— start of Text provided —

In this week’s What’s Selling Where, we are bringing you some great watches coming up for sale at Antiquorum on March 15th in Geneva (full catalog here and virtual catalog here) as well as tons of other great watches available on eBay and through dealers.
As a general reminder for our American readers (and everyone else, too), buying a watch outside of your country can be complex. There are restrictions on the import of Rolex watches and importing watches with exotic straps, such as alligator and crocodile, can also raise flags with government customs agencies. That is why so many fly to collect watches in person. Just do your homework and be careful.
Patek Philippe reference 2526 (Lot 141)
We have spoken a lot about the 2526 on this site, but this is a very early one with what appears to be a very sharp case. It is just a stunning watch and the enamel dial looks great in the photo, although in-person inspection is best with these. This 2526 has an estimate of $22,000 to $32,000.
F.P.Journe Chronomètre à Résonance (Lot 279)
Although the Chronomètre à Résonance is always cool, this is made even more interesting with its special hand-engraved dial, called “Regence,” made in a series of five watches for the retailer Les Ambassadeurs. This is the first time one of these five has come up for auction. This Résonance has an estimate of $38,000 to $59,000.
Heuer reference 2913 (Lot 173)
At first look, this Heuer looks a bit funny, as the ring around the numerals appears to be darker on the lower half. But looking again, it may just be the reflection of the camera. This Heuer dates to the early 1950s and is the same case as the highly-desirable Abercrombie & Fitch Seafarer reference 2443 made by Heuer. I measure this case at 38 mm (Antiquorum says 37 mm) and it wears big with a 20 mm width for a strap. It is rare to find a vintage pre-1960s Heuer in this size and I think it is a killer watch even with the patina on the dial. If you are interested, I would request photos of the movement and crown. To me, it looks unpolished and the alligator or crocodile strap looks quite old – perhaps it is even original to the watch. This Heuer has an estimate of $1,100 to $2,100.
J.L. Reutter ATMOS Clock (Lot 358)
This ATMOS clock developed by Jean-Léon Reutter pre-dates when Jaeger-LeCoultre took over production of the clocks in 1935. The marble case is just spectacular and the pre-JLC ATMOS clocks are highly collectible. This ATMOS has an estimate of $6,500 to $8,600.
Breguet Grande & Petite Sonnerie (Lot 419)

— end of Text provided —
— start of Material for this task —

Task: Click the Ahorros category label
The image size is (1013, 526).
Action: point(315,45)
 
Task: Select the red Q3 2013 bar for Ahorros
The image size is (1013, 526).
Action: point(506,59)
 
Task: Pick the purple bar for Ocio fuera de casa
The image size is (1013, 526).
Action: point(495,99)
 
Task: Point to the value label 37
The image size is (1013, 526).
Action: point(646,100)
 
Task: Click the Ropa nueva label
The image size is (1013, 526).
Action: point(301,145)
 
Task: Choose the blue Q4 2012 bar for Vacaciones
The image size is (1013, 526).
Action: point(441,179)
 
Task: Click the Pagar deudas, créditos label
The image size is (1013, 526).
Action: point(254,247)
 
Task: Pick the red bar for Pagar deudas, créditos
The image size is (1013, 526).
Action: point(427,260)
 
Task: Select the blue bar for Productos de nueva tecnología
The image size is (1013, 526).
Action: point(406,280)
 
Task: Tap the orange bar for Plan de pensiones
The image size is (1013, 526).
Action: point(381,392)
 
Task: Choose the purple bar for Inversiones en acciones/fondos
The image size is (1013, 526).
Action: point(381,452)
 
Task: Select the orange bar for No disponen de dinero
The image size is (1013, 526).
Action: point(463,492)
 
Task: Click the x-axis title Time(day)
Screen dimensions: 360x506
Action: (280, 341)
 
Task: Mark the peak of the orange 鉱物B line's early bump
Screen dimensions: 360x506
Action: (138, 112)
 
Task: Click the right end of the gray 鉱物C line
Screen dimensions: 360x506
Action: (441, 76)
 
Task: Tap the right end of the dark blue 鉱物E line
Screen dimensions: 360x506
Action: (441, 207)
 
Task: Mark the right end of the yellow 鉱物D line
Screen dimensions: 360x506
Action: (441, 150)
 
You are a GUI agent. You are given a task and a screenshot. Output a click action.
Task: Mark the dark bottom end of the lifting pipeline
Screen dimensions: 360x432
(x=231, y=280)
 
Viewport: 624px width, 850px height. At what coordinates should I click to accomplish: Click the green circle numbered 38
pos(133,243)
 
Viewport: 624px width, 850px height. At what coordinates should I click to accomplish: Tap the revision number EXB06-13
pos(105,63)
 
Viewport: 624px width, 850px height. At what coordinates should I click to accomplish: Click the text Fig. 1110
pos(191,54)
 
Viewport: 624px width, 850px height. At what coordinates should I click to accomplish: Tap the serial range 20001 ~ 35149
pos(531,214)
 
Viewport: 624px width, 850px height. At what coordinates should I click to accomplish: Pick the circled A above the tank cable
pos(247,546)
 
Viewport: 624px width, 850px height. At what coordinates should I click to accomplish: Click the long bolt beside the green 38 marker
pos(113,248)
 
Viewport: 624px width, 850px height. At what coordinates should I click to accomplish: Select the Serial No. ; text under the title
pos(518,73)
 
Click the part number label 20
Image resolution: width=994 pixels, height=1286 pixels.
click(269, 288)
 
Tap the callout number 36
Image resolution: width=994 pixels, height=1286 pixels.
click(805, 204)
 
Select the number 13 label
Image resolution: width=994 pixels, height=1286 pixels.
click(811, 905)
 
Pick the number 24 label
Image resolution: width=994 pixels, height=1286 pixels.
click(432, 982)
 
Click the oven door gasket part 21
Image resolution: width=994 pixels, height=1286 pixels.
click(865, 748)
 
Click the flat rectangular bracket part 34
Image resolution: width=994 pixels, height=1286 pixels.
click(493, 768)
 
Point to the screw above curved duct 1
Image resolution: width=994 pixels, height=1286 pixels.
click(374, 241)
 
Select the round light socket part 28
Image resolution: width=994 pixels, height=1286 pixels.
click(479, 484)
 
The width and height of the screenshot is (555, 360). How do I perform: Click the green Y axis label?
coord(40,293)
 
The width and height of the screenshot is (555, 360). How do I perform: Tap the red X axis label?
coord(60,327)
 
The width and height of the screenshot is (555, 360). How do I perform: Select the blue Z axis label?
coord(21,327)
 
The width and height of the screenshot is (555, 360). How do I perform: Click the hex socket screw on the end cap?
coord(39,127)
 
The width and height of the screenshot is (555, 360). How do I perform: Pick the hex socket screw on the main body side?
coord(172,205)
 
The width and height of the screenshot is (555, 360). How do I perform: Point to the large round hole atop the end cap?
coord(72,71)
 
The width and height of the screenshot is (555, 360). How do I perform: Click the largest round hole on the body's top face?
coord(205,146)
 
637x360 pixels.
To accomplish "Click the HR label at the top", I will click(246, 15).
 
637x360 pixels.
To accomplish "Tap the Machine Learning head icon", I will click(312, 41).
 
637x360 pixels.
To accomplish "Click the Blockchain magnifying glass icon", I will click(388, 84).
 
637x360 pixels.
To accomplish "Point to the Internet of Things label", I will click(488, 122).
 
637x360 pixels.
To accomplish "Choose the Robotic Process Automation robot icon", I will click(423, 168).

— end of Material for this task —

Work to complete
(A) Write out the watch auction article from "As a general" up to and including "of $22,000 to $32,000.".
(B) Increase every coordinate in the answers by 90 and reproduce the listing from its first line up to and including the line with "Action: point(381,392)", with the requests kept. Give only those lines.
The listing bears no relation to the watch auction article.

Answers to the problems
(A)
As a general reminder for our American readers (and everyone else, too), buying a watch outside of your country can be complex. There are restrictions on the import of Rolex watches and importing watches with exotic straps, such as alligator and crocodile, can also raise flags with government customs agencies. That is why so many fly to collect watches in person. Just do your homework and be careful.
Patek Philippe reference 2526 (Lot 141)
We have spoken a lot about the 2526 on this site, but this is a very early one with what appears to be a very sharp case. It is just a stunning watch and the enamel dial looks great in the photo, although in-person inspection is best with these. This 2526 has an estimate of $22,000 to $32,000.

(B)
Task: Click the Ahorros category label
The image size is (1013, 526).
Action: point(405,135)
 
Task: Select the red Q3 2013 bar for Ahorros
The image size is (1013, 526).
Action: point(596,149)
 
Task: Pick the purple bar for Ocio fuera de casa
The image size is (1013, 526).
Action: point(585,189)
 
Task: Point to the value label 37
The image size is (1013, 526).
Action: point(736,190)
 
Task: Click the Ropa nueva label
The image size is (1013, 526).
Action: point(391,235)
 
Task: Choose the blue Q4 2012 bar for Vacaciones
The image size is (1013, 526).
Action: point(531,269)
 
Task: Click the Pagar deudas, créditos label
The image size is (1013, 526).
Action: point(344,337)
 
Task: Pick the red bar for Pagar deudas, créditos
The image size is (1013, 526).
Action: point(517,350)
 
Task: Select the blue bar for Productos de nueva tecnología
The image size is (1013, 526).
Action: point(496,370)
 
Task: Tap the orange bar for Plan de pensiones
The image size is (1013, 526).
Action: point(471,482)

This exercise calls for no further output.